| Task description |
Render every line of the listing below as a numbered list, skipping blank lines and leaving out the pictures.

^^^^^^^^

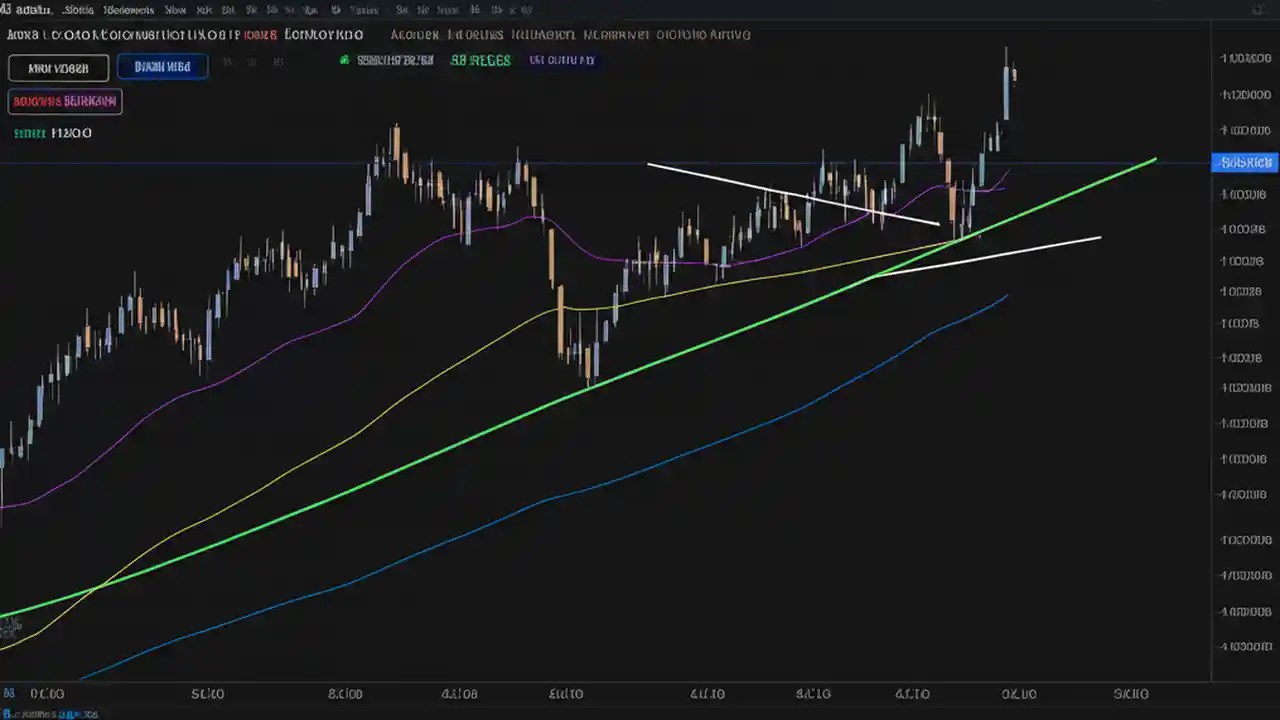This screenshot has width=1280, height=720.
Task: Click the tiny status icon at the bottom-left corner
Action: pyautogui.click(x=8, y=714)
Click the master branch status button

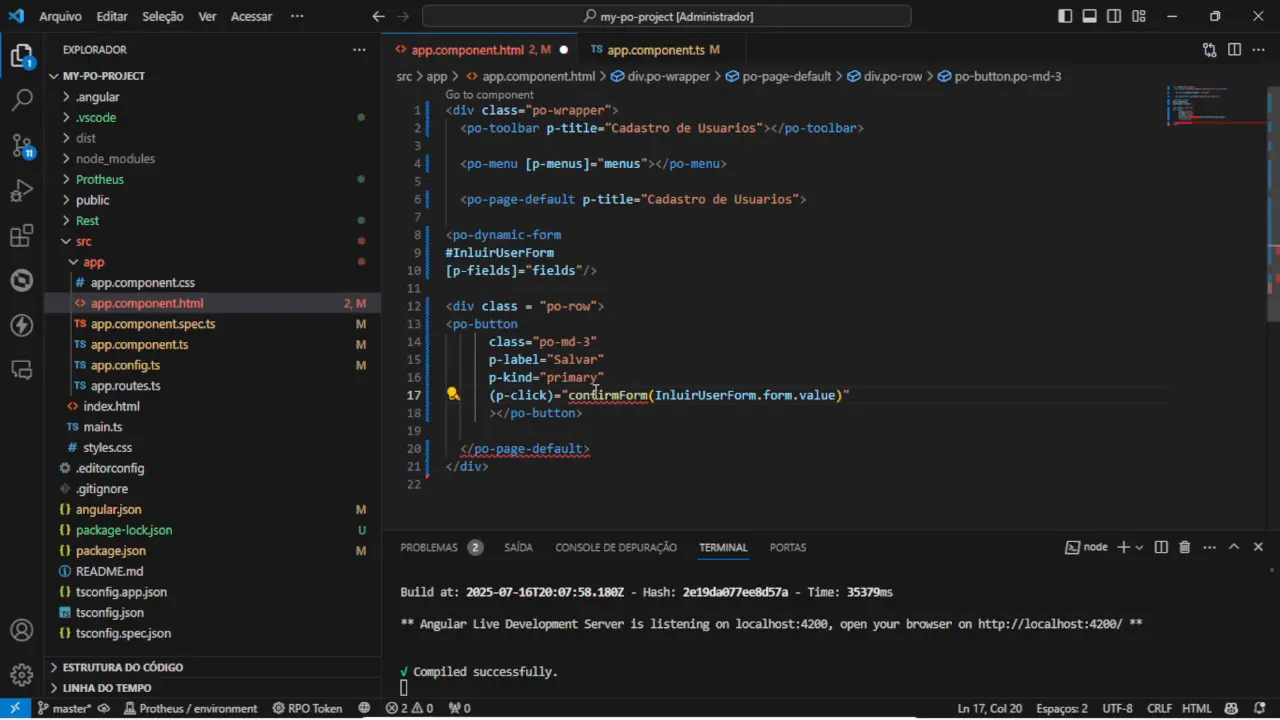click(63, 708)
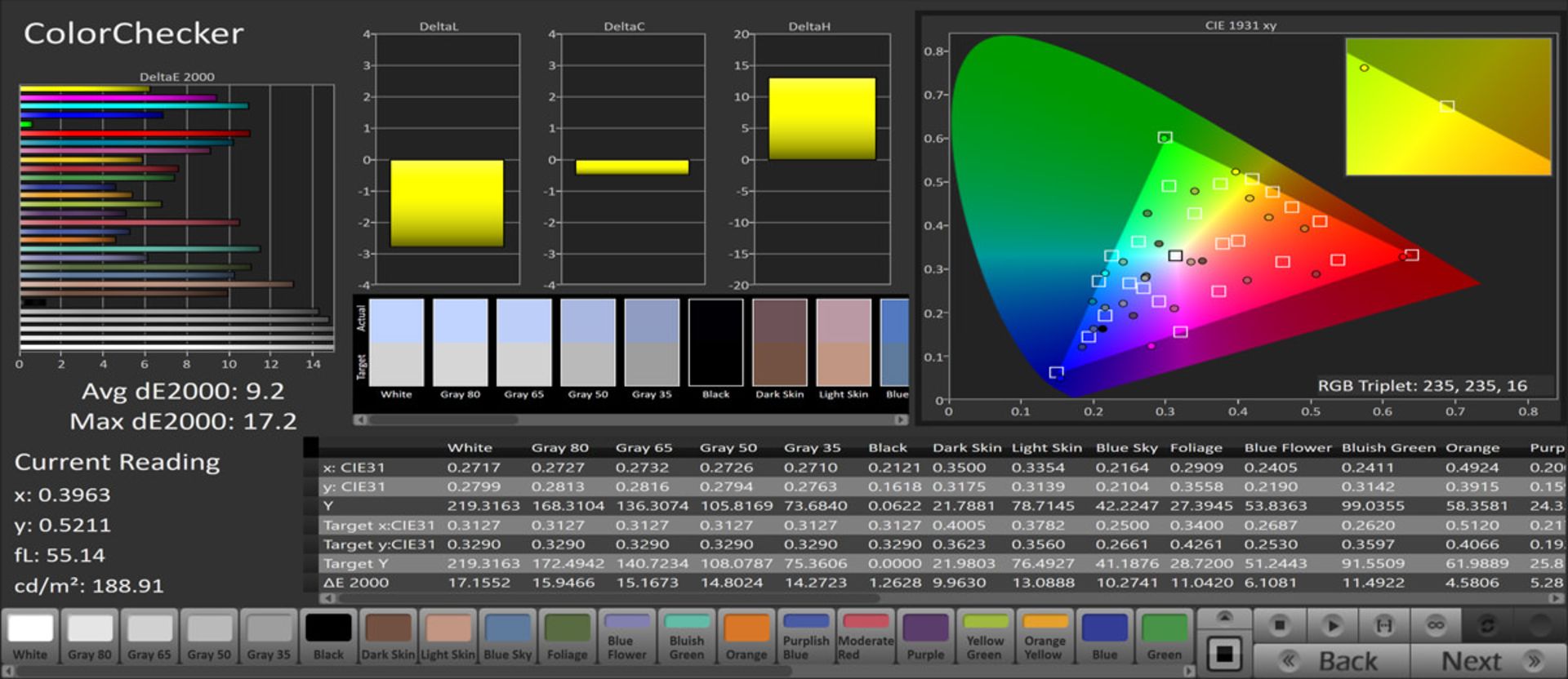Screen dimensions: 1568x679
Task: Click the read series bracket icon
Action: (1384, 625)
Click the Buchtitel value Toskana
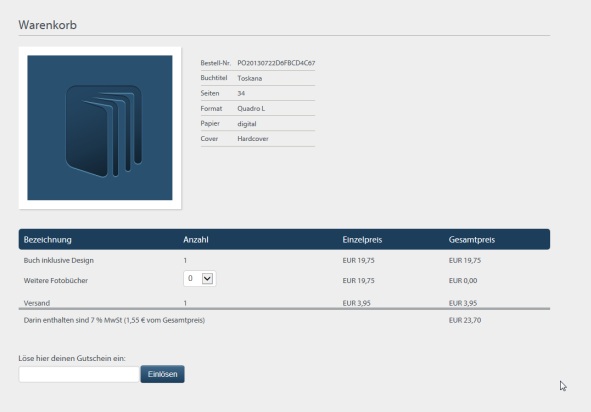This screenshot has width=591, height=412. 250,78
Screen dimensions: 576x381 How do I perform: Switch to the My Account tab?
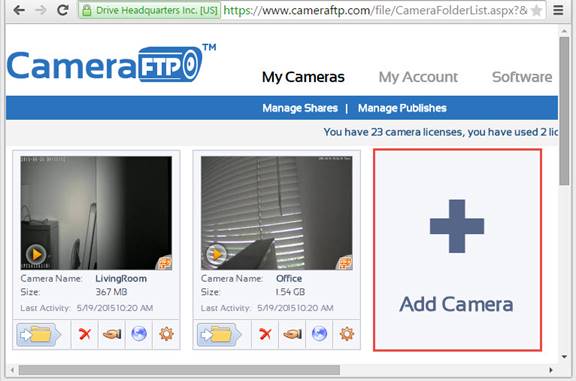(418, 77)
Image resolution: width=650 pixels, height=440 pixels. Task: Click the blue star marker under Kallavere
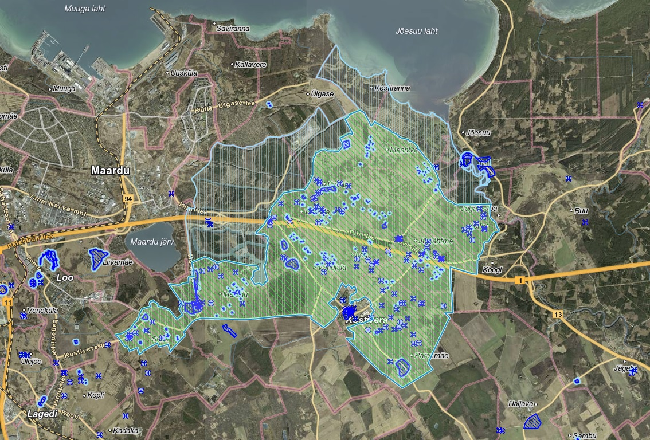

^^^^^^^^

| Problem solution |
1. This screenshot has width=1280, height=720.
2. Task: Click the tiny status icon at the bottom-left corner
3. Action: pyautogui.click(x=8, y=714)
4. Click the master branch status button
5. click(63, 708)
6. Screen dimensions: 1568x679
7. Task: Click the read series bracket icon
8. Action: (1384, 625)
9. Click the Buchtitel value Toskana
10. This screenshot has width=591, height=412. 250,78
11. Screen dimensions: 576x381 How do I perform: Switch to the My Account tab?
12. (418, 77)
13. Image resolution: width=650 pixels, height=440 pixels. Task: Click the blue star marker under Kallavere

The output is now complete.